By: Mariana Navarrete, Contributing Writer
Since the COVID-19 pandemic has slowed down overall human activity, there have been hopeful claims this has helped the land, air, and seas to regenerate and recover, slowing down climate change. Nonetheless, the unsustainable slowing down of human activity might present further consequences for the environment and the human population.
A study by the Integrated Carbon Observation System shows that in April 2020, there were 17 percent less daily global carbon emissions in comparison to April 2019 emissions. However, as countries lifted their lockdowns and travel bans, in June there was a 5 percent rebound. As soon as people began to use their cars, travel more, and fossil fuel-emitting factories reopened, daily global carbon emissions started to return to pre-pandemic levels.
For instance, according to National Geographic, China has the same air pollution levels as before the COVID-19 outbreak. China’s air pollutants significantly decreased during its lockdown and travel bans. Nevertheless, the advancement of better air quality made during the Chinese lockdown has been almost erased.
Saint Leo University’s adjunct professor of Evaluating Global Warming, Mark Barcelo, claims that the virus has directed people’s lives. People nowadays revolve around evading the virus without environmental consciousness. The virus has kept people mostly indoors, with virtual learning, online selling, online shopping, and online entertainment at rates never seen before.
Barcelo questioned, “How long is it going to take us to return to normal? Or is this going to be the new normal, and when are we even considering the environment?”
COVID-19 led to a world economic crisis. Governments worldwide want to reactivate their economies as soon as possible and at any cost.

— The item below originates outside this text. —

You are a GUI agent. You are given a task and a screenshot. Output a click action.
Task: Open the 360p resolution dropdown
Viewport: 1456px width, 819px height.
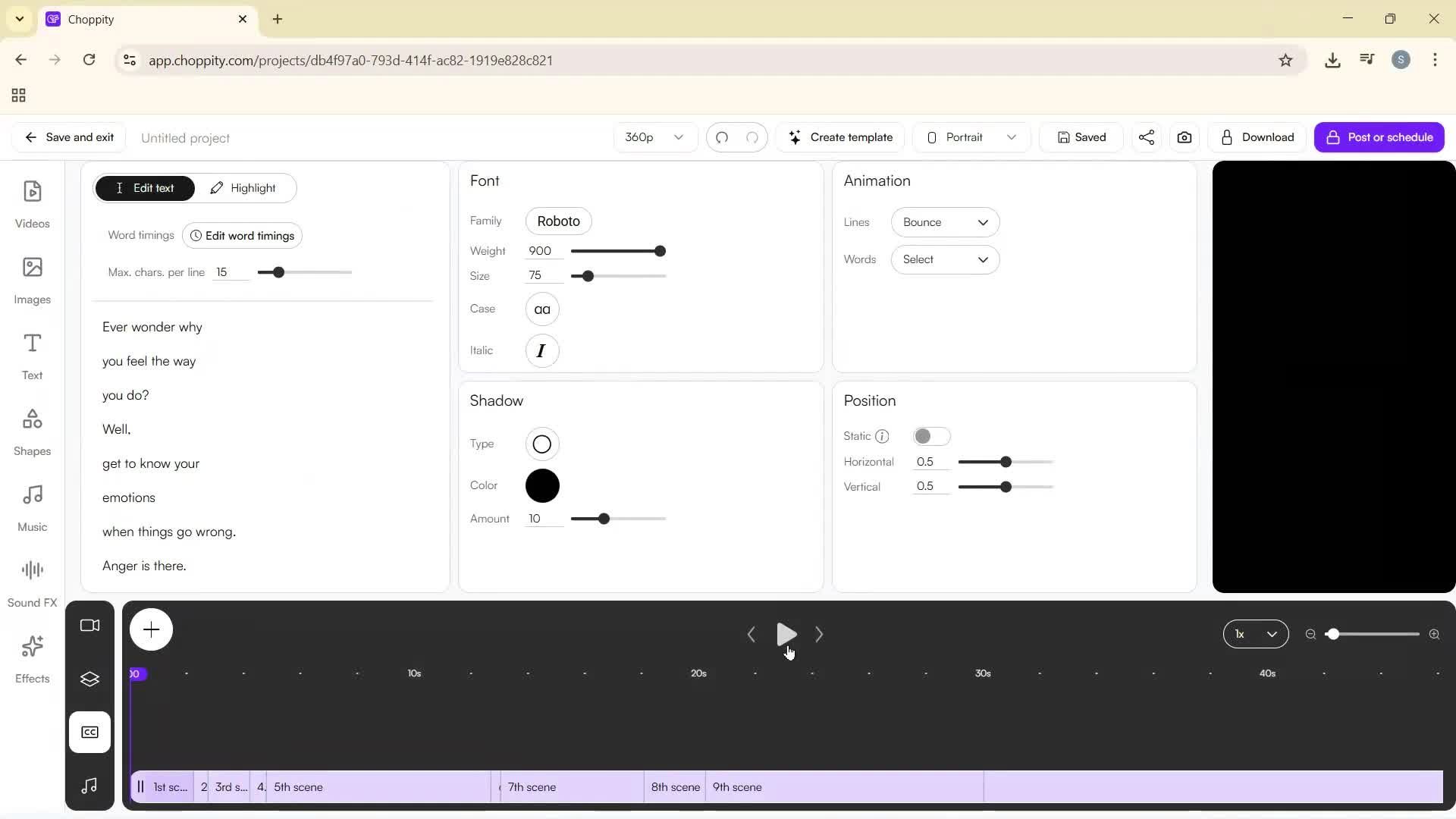[654, 137]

The United States in March declared a national emergency due to the COVID-19 outbreak. This declaration gives the President extra power, lifting several legal limits to his authority. In June, President Trump released an executive order that limited the states’ ability to block the construction of energy infrastructure projects and suspend air and water pollution regulations. Those orders are meant to reactivate the country’s economy through the fossil fuel industry.
This rolled back the Executive Order 12088—Federal Compliance with Pollution Control Standards. Environmental groups, tribal activists, and neighborhoods have legally used this executive order in lawsuits to delay or block infrastructure, mining, logging, fracking, and drilling projects that affect the air, land, and water quality in their residential areas.
Saint Leo’s professor of Biology and Ecology, Dr. Christopher Miller, claims that switching from fossil fuels to renewable energy is difficult for worldwide political and economic systems. However, Miller highlights that switching to renewable energy is going to be far less painful than the effects of climate change.
“We have the resources, we have the money, we just don’t have the political will. In the long run, climate change is much more of a threat than COVID-19, if you look at how many people will be affected,.” said Miller.
The Amazon in Brazil and Bolivia is still burning due to deforestation, sickening many of their residents’ lungs. In Australia, researchers have found that human-caused climate change played a significant role in the ignition of its wildfires that lasted from September 2019 until March 2020. Worldwide, fires have affected Siberia, Indonesia, and Argentina. In the U.S., fires have been extending through vulnerable areas in California, Oregon, and Washington.
While some parts of the world are burning, others are drowning. Floods have affected Americans in Texas, Louisiana, Washington DC, and Maryland. Sudan, Haiti, the Dominican Republic, the United Kingdom, and Pakistan have also been hit. In July, a quarter of Bangladesh was flooded, displacing millions of people from their homes.
As the world’s economies reactivate, simultaneously, natural disasters will occur. It is one’s decision to turn to the blindside.